Fino al 22 maggio 2022 la Galleria Borghese ospita la mostra “Guido Reni a Roma. Il Sacro e la Natura”. Il focus della mostra è nel ritrovato dipinto “Danza campestre” del 1605 circa. Da un anno è rientrato nella collezione del museo, un ricollocamento importante in quanto consente di riconsiderare il rapporto del pittore con l’ambito campestre e la pittura di paesaggio, che si pensava non confacente alla sua produzione.
Il percorso espositivo comprende trenta opere che coprono i primi anni del soggiorno romano dell’artista: dalla sua attenzione per l’antico e per il Rinascimento, allo sconvolgimento che gli suscita la pittura di Caravaggio che ha conosciuto e frequentato. Il quadro che in questo periodo merita particolare attenzione è la “Strage degli innocenti” che Reni dipinge nel 1611.

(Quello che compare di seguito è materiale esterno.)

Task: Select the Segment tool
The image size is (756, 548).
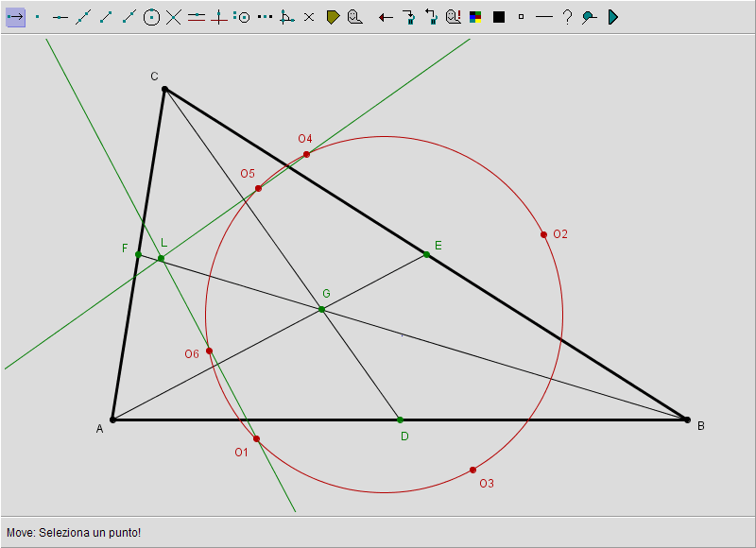Action: pyautogui.click(x=106, y=17)
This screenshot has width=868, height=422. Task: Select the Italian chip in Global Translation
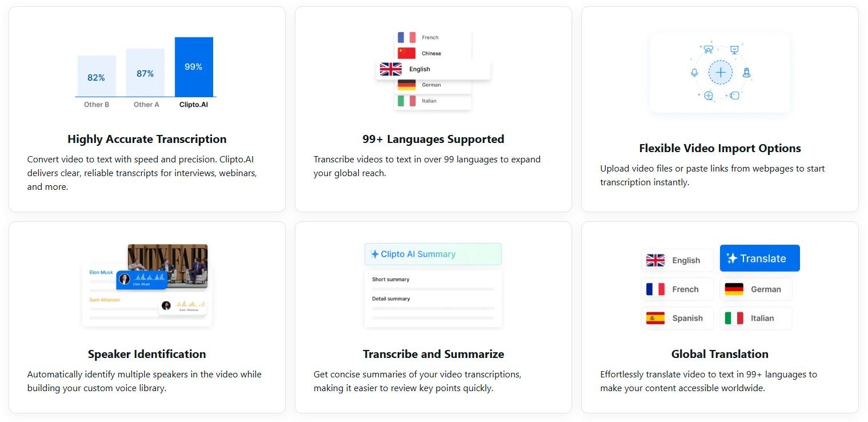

Fra Madri disperate e Carnefici in azione
Cosa vediamo nel quadro? Colpisce innanzitutto l’orrore disperato, impotente, della bocca spalancata della madre a sinistra sotto gli angeli. Sta cercando di fuggire mentre un carnefice l’afferra per i capelli. La tensione muscolare delle spalle sottolinea la violenza dell’atto. Alla giovane donna è come se mancasse l’aria: gli occhi rovesciati, la testa in una posizione innaturale nell’estremo inutile tentativo di controllare ciò che non può allontanare.
L’altra sulla destra, tenerissima nel tenere il figlio paffuto, roseo, inconsapevole in grembo, sembra voler approfittare dell’inaspettata disattenzione degli assassini tentando una fuga comunque negata. E poi la madre al centro della composizione. Che cosa può opporre alla violenta determinazione dell’aguzzino che, mentre con la mano sinistra tiene a bada il bambino che chiede aiuto e con la destra il pugnale, sta vibrando il colpo fatale?
Il pugnale al centro della scena sintetizza la strage nella sua atrocità, la madre tenta di fermare il gesto con la mano in un’ultima disperata difesa. L’ultima speranza è la preghiera. Con gli occhi rivolti al cielo. Aspettando che siano distribuite le palme del martirio dagli angeli sulle nuvole. Ma intanto?
I bambini
Ci sono due bambini già morti in primo piano, in basso. Sono due gemelli. Con i capelli dello stesso colore. Sembrano addormentati. Guido Reni evita i particolari cruenti, ad eccezione di quelle deboli tracce di sangue e di quelle ferite al collo visibili solo se si guarda con attenzione. Si è invece soffermato sui loro corpi, sul colore della loro pelle non ancora sfiorata del rigido livore cadaverico. Su quella momentanea naturale pinguedine destinata presto a scomparire se fossero nati in un mondo disposto ad accoglierli.